TO DO: Format the lines as a Markdown table with the columns "No." and "Line", and number each row. Start at the line containing "Viewport: 552px width, 749px height." and go through the line containing "Action: pos(484,204)", leave out blank lines and pictures, and include nothing else.

INFORMATION SHOWN:
--- start ---

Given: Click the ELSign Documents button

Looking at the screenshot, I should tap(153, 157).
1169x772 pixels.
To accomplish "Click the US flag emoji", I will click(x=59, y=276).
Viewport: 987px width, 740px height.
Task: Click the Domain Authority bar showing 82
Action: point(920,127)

--- end ---
--- start ---

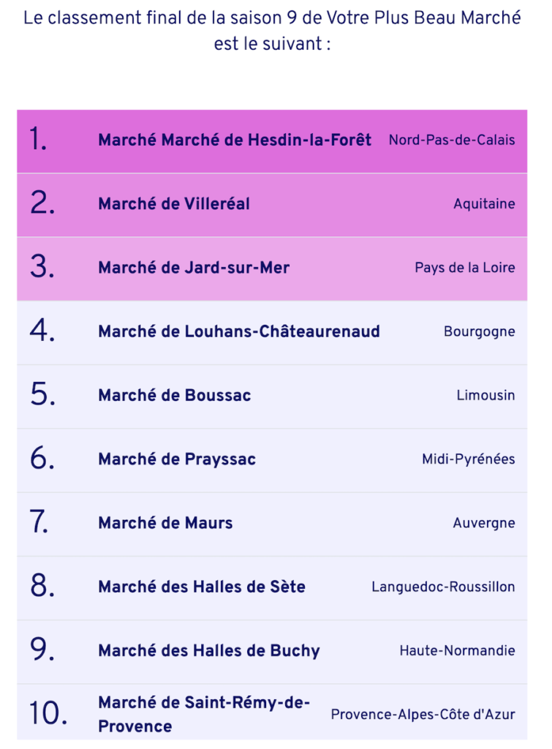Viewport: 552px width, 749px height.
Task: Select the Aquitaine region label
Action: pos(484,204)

--- end ---

REPLY:
| No. | Line |
|---|---|
| 1 | Viewport: 552px width, 749px height. |
| 2 | Task: Select the Aquitaine region label |
| 3 | Action: pos(484,204) |